Python SDK for the Knowledge2 retrieval platform

Project description

Knowledge2 Python SDK

PyPI version Python 3.11+ License: MIT

Official Python client for the Knowledge2 retrieval platform. Build, search, and tune hybrid retrieval corpora with a simple API.

Installation

pip install knowledge2

From source:

pip install -e .

Framework extras:

pip install -e ".[langchain]"
pip install -e ".[llamaindex]"
pip install -e ".[integrations]"  # both

Quick Start

from sdk import Knowledge2

client = Knowledge2(api_key="k2_...")

# Create project and corpus
project = client.create_project("My Project")
corpus = client.create_corpus(project["id"], "My Corpus")

# Upload a document
client.upload_document(
    corpus["id"],
    raw_text="Knowledge2 is a retrieval platform for building hybrid search systems.",
)

# Build indexes and search
client.build_indexes(corpus["id"])
results = client.search(corpus["id"], "retrieval platform", top_k=5)

for chunk in results["results"]:
    print(chunk["score"], chunk.get("text", "")[:80])

Framework integrations

LangChain

from sdk.integrations.langchain import K2LangChainRetriever

retriever = K2LangChainRetriever(
    api_key="YOUR_API_KEY",
    api_host="https://api.knowledge2.ai",
    corpus_id="YOUR_CORPUS_ID",
    top_k=5,
    filters={"topic": "search"},
    hybrid={"enabled": True, "fusion_mode": "rrf", "dense_weight": 0.7, "sparse_weight": 0.3},
)

docs = retriever.invoke("How does hybrid retrieval work?")

LlamaIndex

from sdk.integrations.llamaindex import K2LlamaIndexRetriever

retriever = K2LlamaIndexRetriever(
    api_key="YOUR_API_KEY",
    api_host="https://api.knowledge2.ai",
    corpus_id="YOUR_CORPUS_ID",
    top_k=5,
)

nodes = retriever.retrieve("How does hybrid retrieval work?")

Authentication

Use one of the following credentials.
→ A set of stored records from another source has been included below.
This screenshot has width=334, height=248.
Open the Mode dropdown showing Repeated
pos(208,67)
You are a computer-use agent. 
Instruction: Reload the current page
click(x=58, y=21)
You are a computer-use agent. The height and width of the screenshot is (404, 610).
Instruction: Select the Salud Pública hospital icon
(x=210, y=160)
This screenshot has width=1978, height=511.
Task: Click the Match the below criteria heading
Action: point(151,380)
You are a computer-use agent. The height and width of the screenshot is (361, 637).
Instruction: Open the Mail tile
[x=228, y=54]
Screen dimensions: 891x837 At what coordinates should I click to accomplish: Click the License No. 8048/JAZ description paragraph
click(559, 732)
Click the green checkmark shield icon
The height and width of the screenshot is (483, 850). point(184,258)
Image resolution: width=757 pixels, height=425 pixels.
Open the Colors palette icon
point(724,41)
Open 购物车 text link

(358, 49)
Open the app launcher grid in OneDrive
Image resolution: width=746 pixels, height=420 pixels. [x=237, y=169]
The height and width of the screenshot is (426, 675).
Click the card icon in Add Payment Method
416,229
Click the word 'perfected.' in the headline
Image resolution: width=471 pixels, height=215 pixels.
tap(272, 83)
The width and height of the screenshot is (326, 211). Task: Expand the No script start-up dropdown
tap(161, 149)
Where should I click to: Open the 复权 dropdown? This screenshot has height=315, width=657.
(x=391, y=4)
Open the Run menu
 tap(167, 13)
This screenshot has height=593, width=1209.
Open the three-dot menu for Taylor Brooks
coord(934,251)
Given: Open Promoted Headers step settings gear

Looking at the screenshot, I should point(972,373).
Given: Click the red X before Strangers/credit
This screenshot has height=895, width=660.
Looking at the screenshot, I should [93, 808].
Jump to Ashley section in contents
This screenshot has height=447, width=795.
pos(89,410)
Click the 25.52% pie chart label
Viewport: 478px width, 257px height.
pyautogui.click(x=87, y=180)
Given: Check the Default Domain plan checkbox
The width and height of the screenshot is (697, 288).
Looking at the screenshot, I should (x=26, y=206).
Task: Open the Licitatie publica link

API key is the primary method for programmatic access.

Method Header Typical use
API key X-API-Key Primary — programmatic access from apps and scripts
Bearer token Authorization: Bearer <token> Console / Auth0 session
Admin token X-Admin-Token Internal admin operations
# API key (recommended)
client = Knowledge2(api_key="k2_...")

# From environment
import os
client = Knowledge2(api_key=os.environ["K2_API_KEY"])

# Bearer token (console)
client = Knowledge2(bearer_token=os.environ["K2_BEARER_TOKEN"])

# Admin operations
client = Knowledge2(admin_token=os.environ["K2_ADMIN_TOKEN"])
# Dynamic auth with token factory (OAuth/OIDC)
client = Knowledge2(
    bearer_token_factory=lambda: fetch_oauth_token(),
    token_cache_ttl=300,  # cache for 5 minutes (default)
)

# Check if authenticated
if client.is_authenticated():
    print("Credentials are configured")

Configuration

Parameter Default Description
api_host https://api.knowledge2.ai Base URL of the API
api_key None API key for X-API-Key auth
org_id Auto-detected from API key Organisation ID
bearer_token None Bearer token for console auth
admin_token None Admin token for X-Admin-Token
timeout None (httpx default) Request timeout in seconds or httpx.Timeout
max_retries 2 Max retries for transient errors (0 to disable)
limits None ClientLimits for connection pool tuning
bearer_token_factory None Callable returning a bearer token string
token_cache_ttl 300.0 Seconds to cache factory-produced token
validate_responses False Enable Pydantic response validation
http_client None Pre-configured httpx.Client for custom transport
from sdk import Knowledge2, ClientLimits

# Custom host and timeout
client = Knowledge2(
    api_host="https://api.example.com",
    api_key="k2_...",
    timeout=30.0,
)

# Connection pool limits
limits = ClientLimits(
    max_connections=50,
    max_keepalive_connections=20,
    keepalive_expiry=60.0,
)
client = Knowledge2(api_key="k2_...", limits=limits)

# Disable retries
client = Knowledge2(api_key="k2_...", max_retries=0)
from sdk import Knowledge2, ClientTimeouts

# Per-phase timeouts
client = Knowledge2(
    api_key="k2_...",
    timeout=ClientTimeouts(connect=5, read=120, write=30, pool=10),
)

Config Object

Use K2Config for environment-based or file-based configuration:

from sdk import Knowledge2

# From K2_* environment variables
client = Knowledge2.from_env()

# From a config file
client = Knowledge2.from_file("~/.k2/config.yaml")

# From a named profile
client = Knowledge2.from_profile("staging")

Constructor Behavior

When org_id is omitted and api_key is provided, the sync client (Knowledge2(...)) calls GET /v1/auth/whoami during __init__ to auto-detect the organization ID. For the async client, this happens in AsyncKnowledge2.create(...).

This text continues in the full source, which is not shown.